### WHAT IS EXPECTED
Which lines in the rows below contain the word "This"? Gather each of them and copy it out in full.

— start —

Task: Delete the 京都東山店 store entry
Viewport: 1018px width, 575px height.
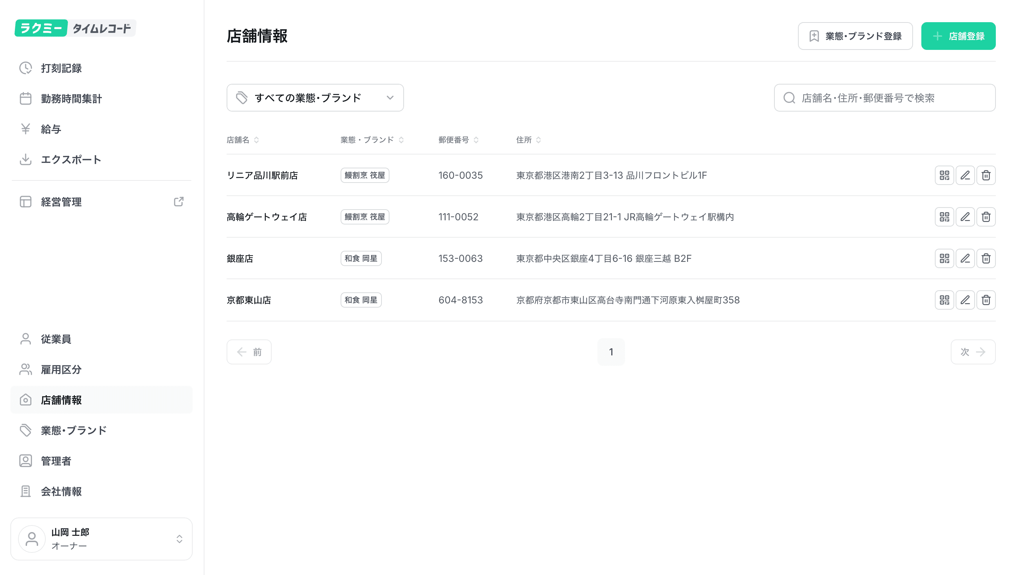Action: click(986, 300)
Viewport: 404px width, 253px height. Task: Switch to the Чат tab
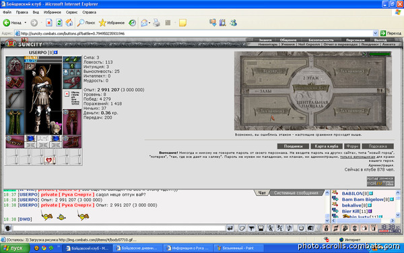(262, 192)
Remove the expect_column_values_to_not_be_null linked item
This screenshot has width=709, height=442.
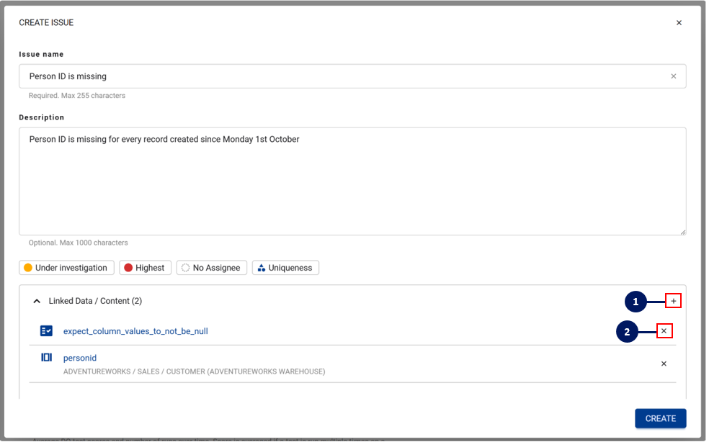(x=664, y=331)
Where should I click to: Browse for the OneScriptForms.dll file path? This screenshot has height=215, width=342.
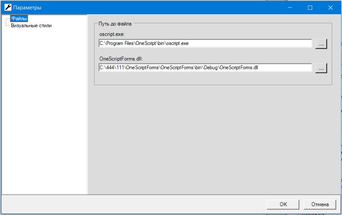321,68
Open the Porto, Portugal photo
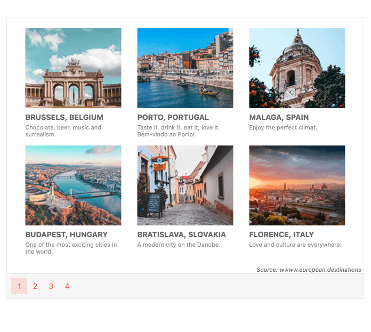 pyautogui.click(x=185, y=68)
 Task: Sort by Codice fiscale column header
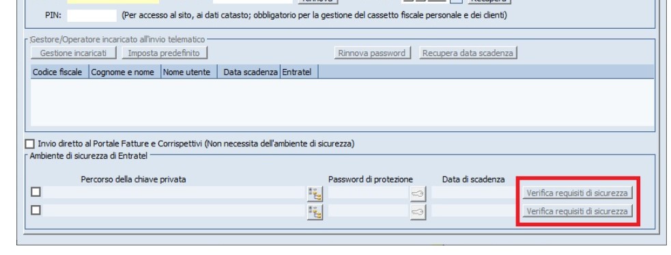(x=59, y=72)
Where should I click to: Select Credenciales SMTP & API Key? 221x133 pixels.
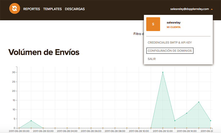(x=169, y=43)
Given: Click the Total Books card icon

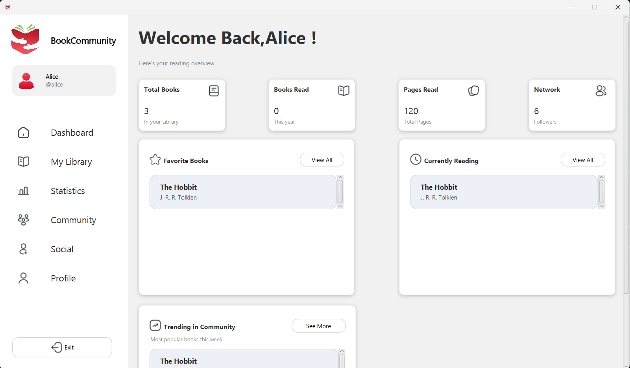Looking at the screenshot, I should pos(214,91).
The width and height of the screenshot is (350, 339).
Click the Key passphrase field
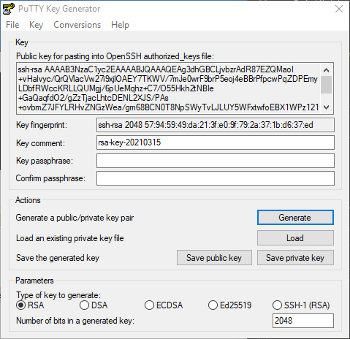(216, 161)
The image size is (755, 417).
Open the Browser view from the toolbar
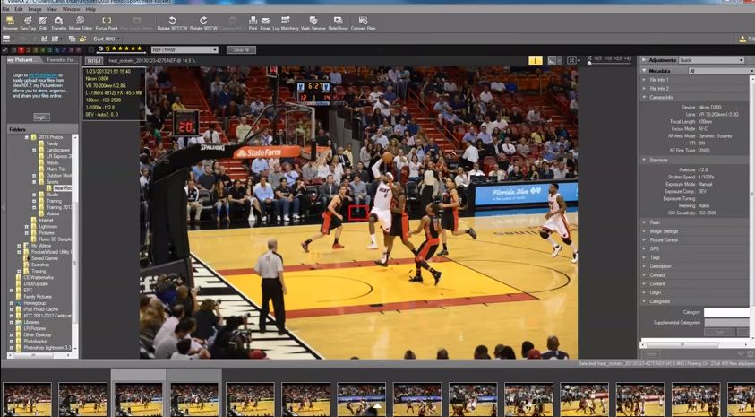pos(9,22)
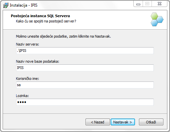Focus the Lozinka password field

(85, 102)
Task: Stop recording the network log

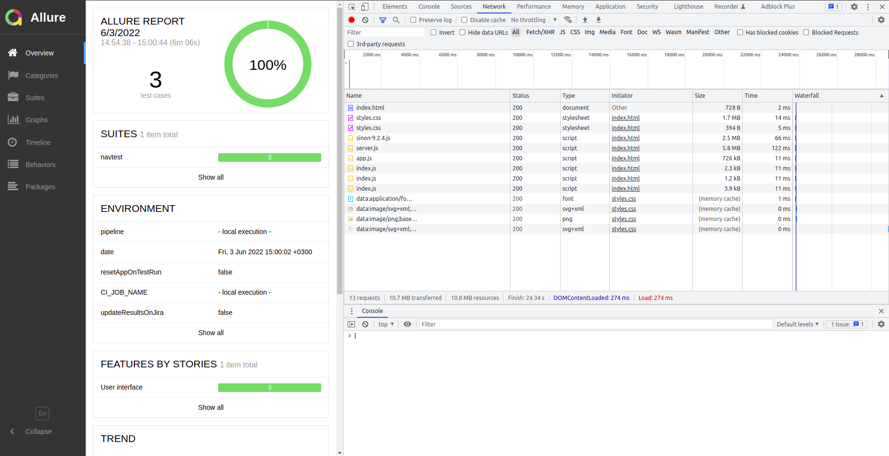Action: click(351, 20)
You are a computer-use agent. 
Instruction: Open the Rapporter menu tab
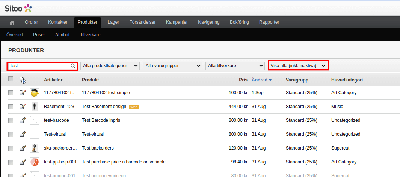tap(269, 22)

— end —

### TASK ANSWER
This screenshot has width=709, height=442.
Where should I click to: Browse for the OneScriptForms.dll file path? This screenshot has height=215, width=342.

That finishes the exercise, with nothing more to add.